-- Data to process follows --

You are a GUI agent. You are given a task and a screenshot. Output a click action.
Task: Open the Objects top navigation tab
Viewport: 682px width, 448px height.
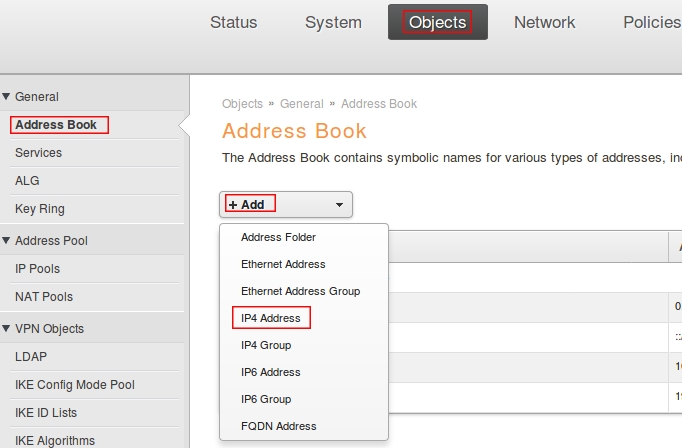pos(437,22)
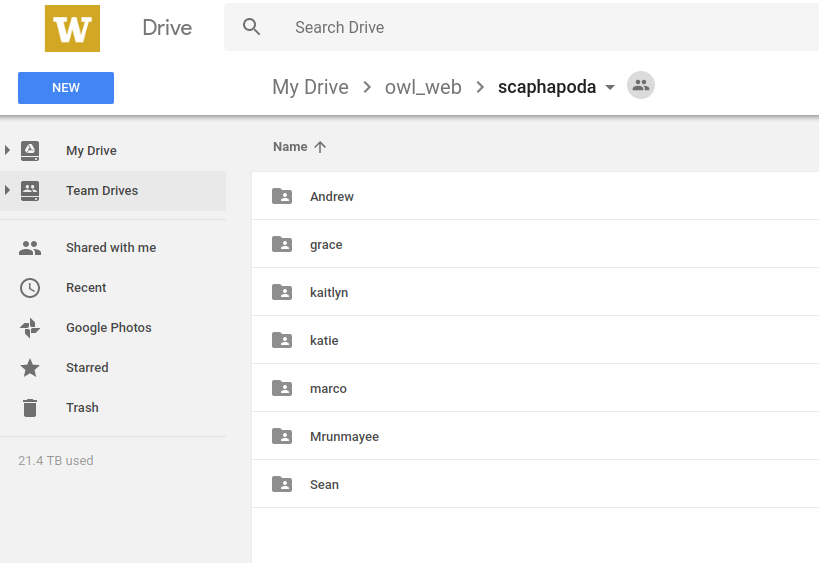Click the Starred star icon
This screenshot has height=563, width=819.
click(x=30, y=368)
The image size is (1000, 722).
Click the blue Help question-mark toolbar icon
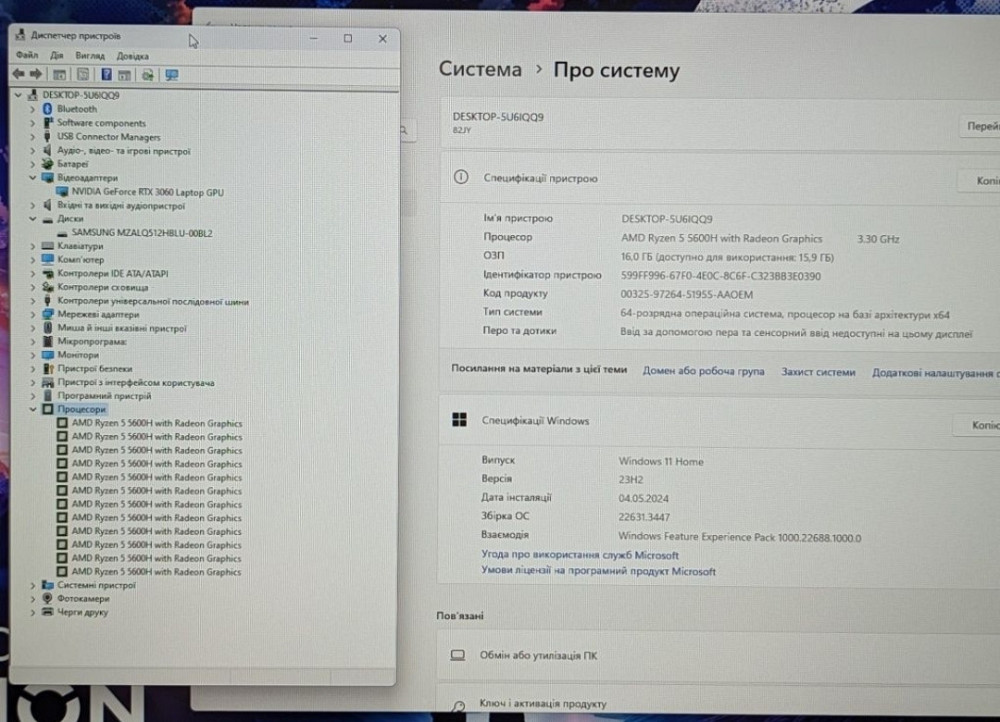[106, 74]
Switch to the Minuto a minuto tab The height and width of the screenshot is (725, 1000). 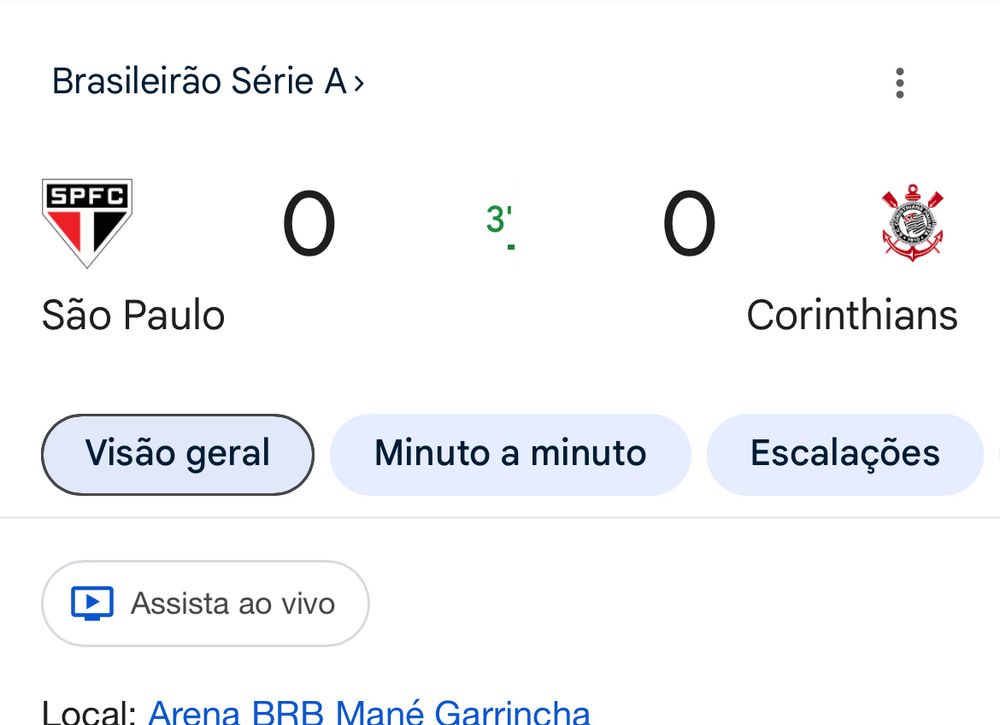[x=510, y=454]
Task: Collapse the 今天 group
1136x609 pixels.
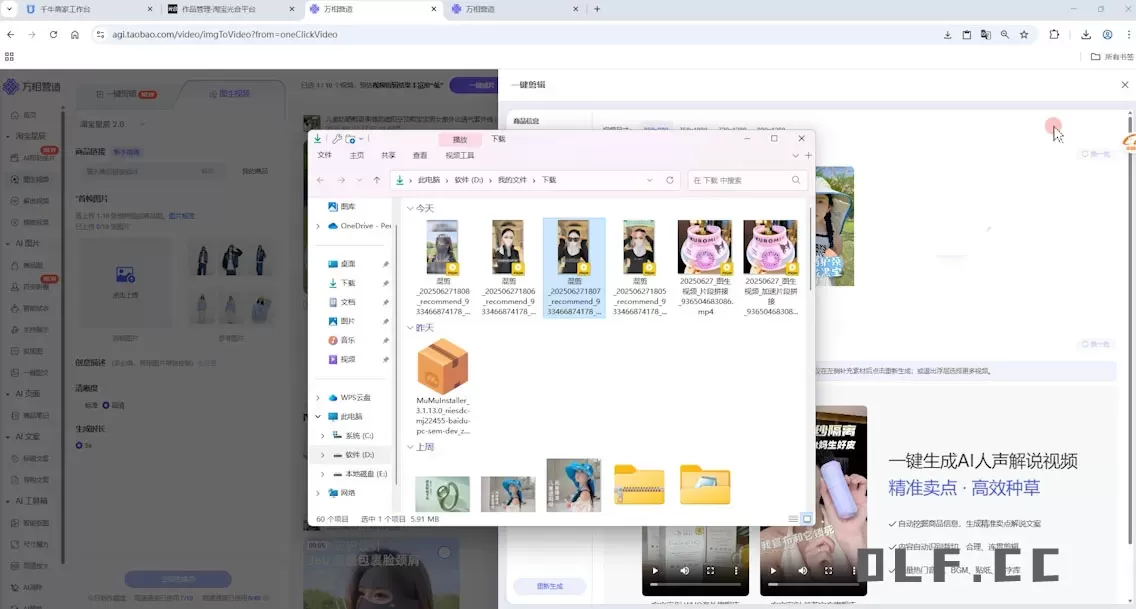Action: [x=410, y=208]
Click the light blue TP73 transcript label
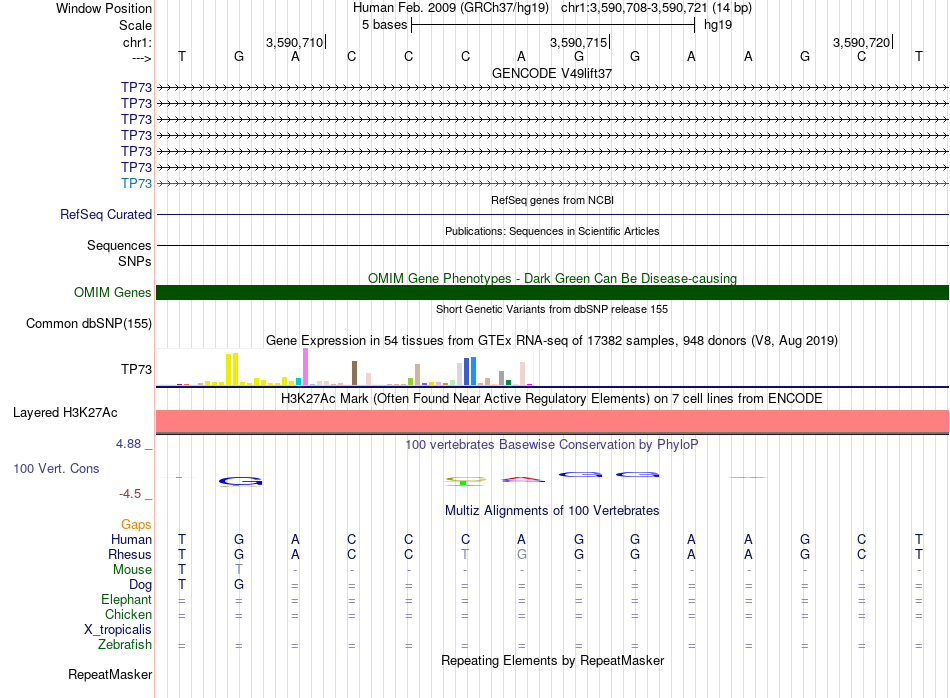950x698 pixels. [x=136, y=183]
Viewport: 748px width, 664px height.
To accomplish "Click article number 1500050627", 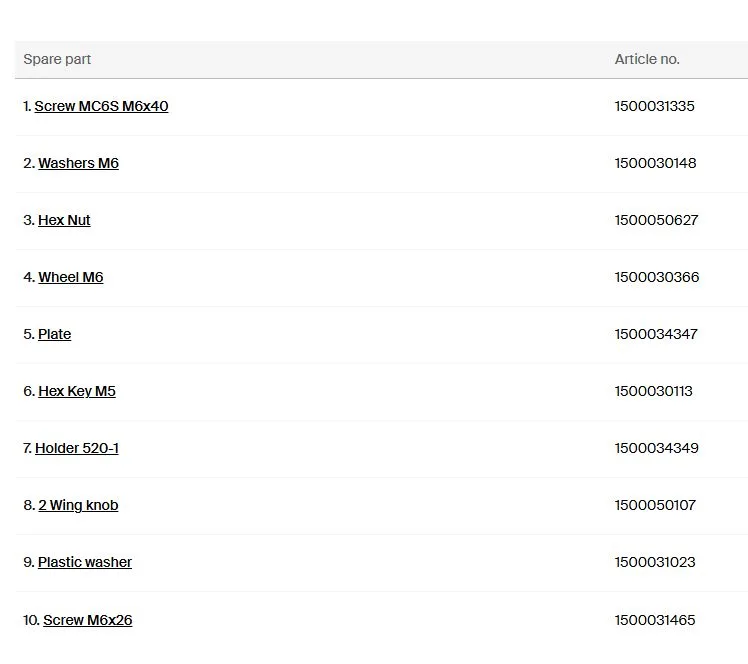I will coord(656,220).
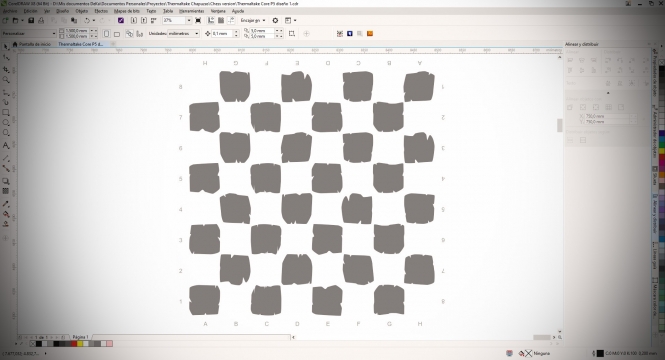The width and height of the screenshot is (665, 360).
Task: Click the Print icon in the toolbar
Action: click(41, 20)
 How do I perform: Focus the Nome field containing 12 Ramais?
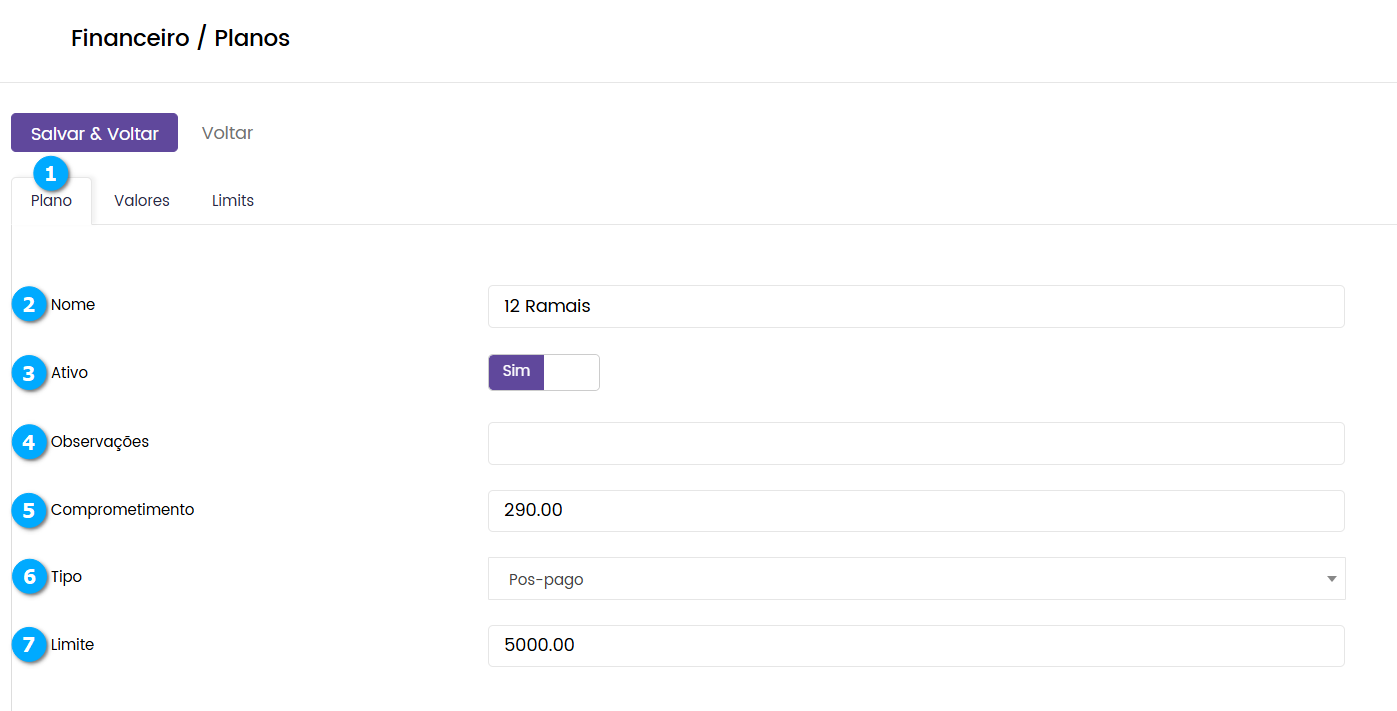pyautogui.click(x=915, y=306)
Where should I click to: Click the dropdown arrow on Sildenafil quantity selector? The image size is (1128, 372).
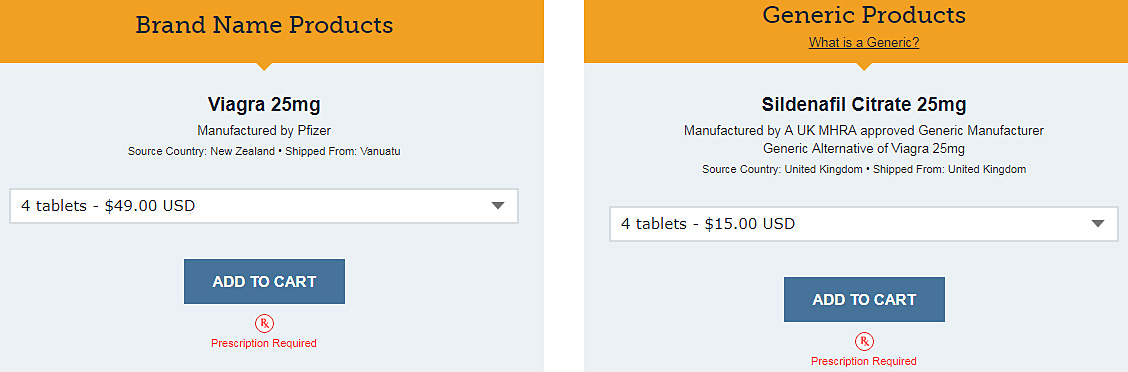pos(1098,224)
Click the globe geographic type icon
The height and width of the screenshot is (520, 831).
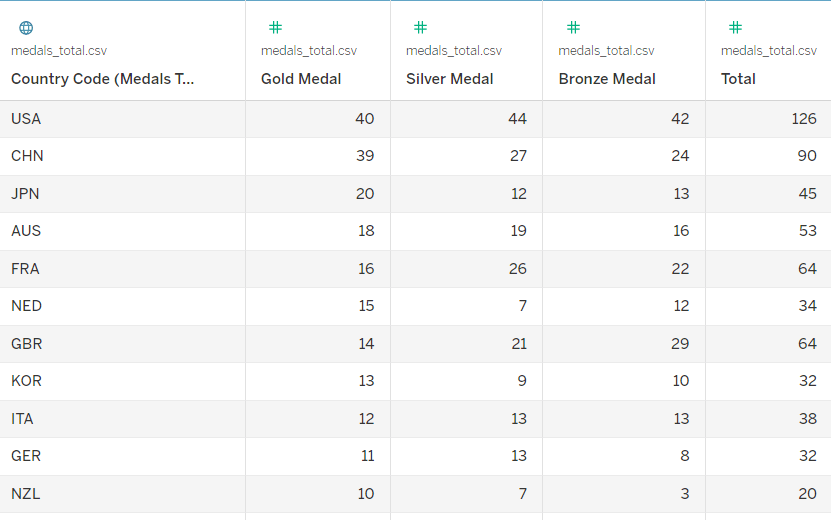point(26,28)
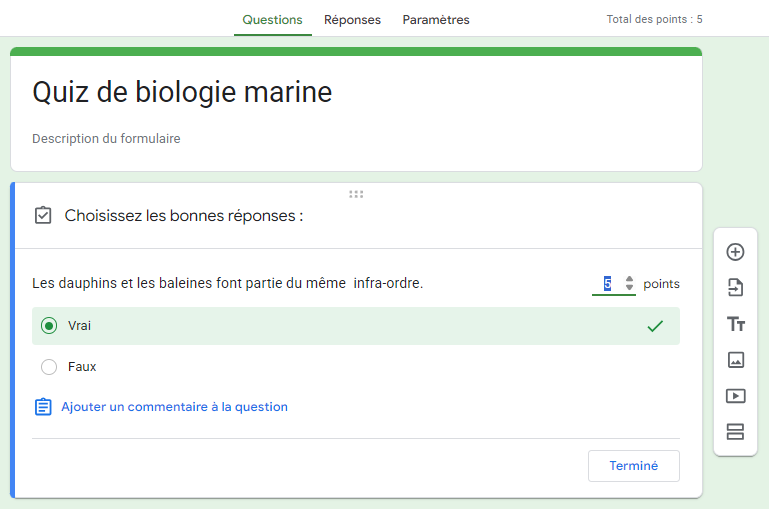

-- Data to process concluded --

Your instructions:
The lines to reproduce run from the line containing "The height and width of the screenshot is (520, 831)." through the last line of the records above, both included. Copy them exactly and drop the pictures.

Problem solution:
The height and width of the screenshot is (520, 831).
point(26,28)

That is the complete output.